[Records for locating displayed items]
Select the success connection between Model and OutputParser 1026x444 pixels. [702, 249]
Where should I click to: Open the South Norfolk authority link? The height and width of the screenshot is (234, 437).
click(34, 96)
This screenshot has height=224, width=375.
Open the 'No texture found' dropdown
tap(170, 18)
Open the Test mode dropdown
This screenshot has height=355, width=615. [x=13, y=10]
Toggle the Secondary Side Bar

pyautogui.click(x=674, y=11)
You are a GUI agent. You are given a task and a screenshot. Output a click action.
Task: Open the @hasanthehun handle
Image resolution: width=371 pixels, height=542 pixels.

---

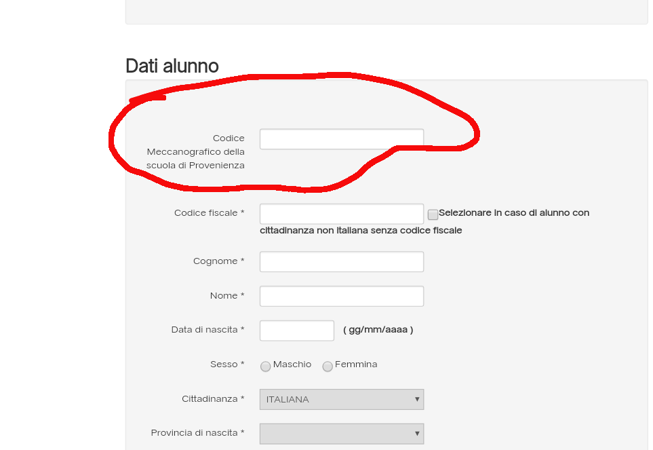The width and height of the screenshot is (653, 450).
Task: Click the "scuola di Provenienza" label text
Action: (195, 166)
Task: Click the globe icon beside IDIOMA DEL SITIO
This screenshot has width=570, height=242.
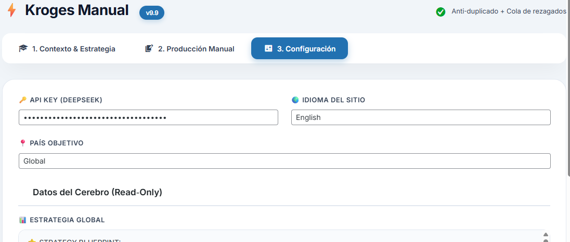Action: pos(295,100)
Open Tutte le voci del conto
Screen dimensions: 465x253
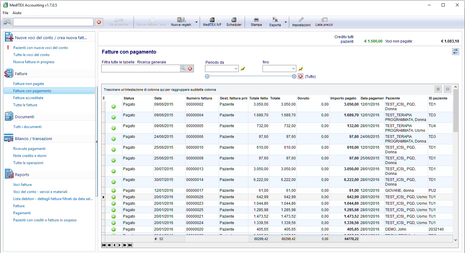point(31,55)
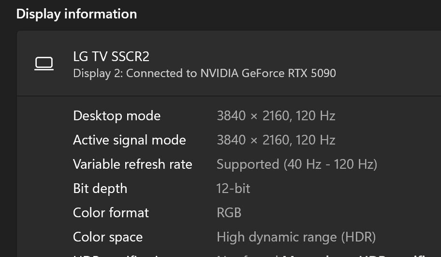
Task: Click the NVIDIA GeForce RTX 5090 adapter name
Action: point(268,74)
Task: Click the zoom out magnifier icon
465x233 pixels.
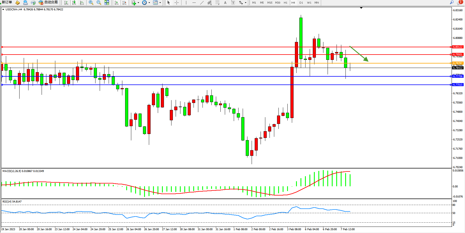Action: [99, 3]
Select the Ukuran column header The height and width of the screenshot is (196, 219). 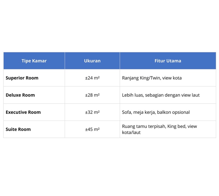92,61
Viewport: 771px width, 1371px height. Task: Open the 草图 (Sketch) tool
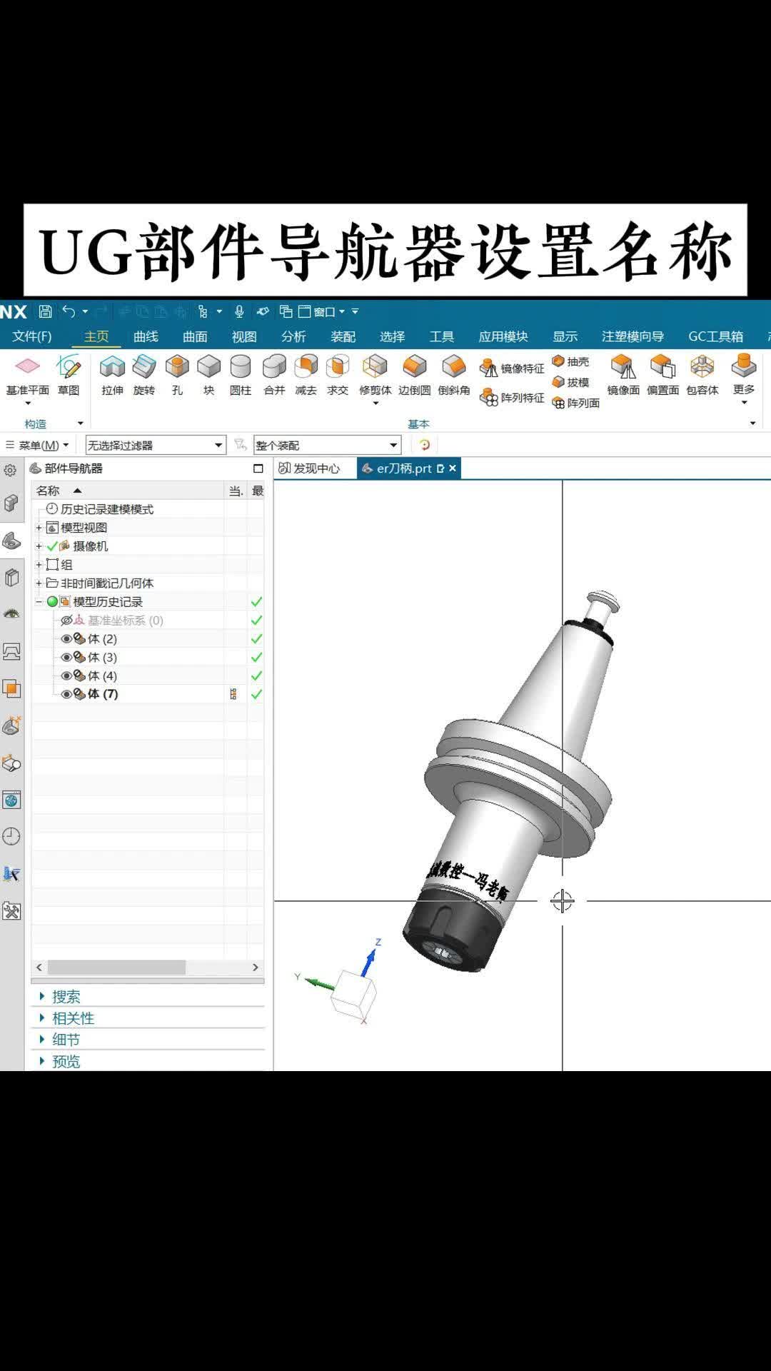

• REQUIREMENT:
Give as a JSON list of strings the lines of the material starting with the line that contains "Select the success" and going on through the line that contains "Image resolution: width=371", one string per line, leaving out blank lines.

• RESULT FOR THIS EXERCISE:
[
  "Select the success connection between Model and OutputParser 1026x444 pixels. [702, 249]",
  "Where should I click to: Open the South Norfolk authority link? The height and width of the screenshot is (234, 437).",
  "click(34, 96)",
  "This screenshot has height=224, width=375.",
  "Open the 'No texture found' dropdown",
  "tap(170, 18)",
  "Open the Test mode dropdown",
  "This screenshot has height=355, width=615. [x=13, y=10]",
  "Toggle the Secondary Side Bar",
  "pyautogui.click(x=674, y=11)",
  "You are a GUI agent. You are given a task and a screenshot. Output a click action.",
  "Task: Open the @hasanthehun handle",
  "Image resolution: width=371 pixels, height=542 pixels."
]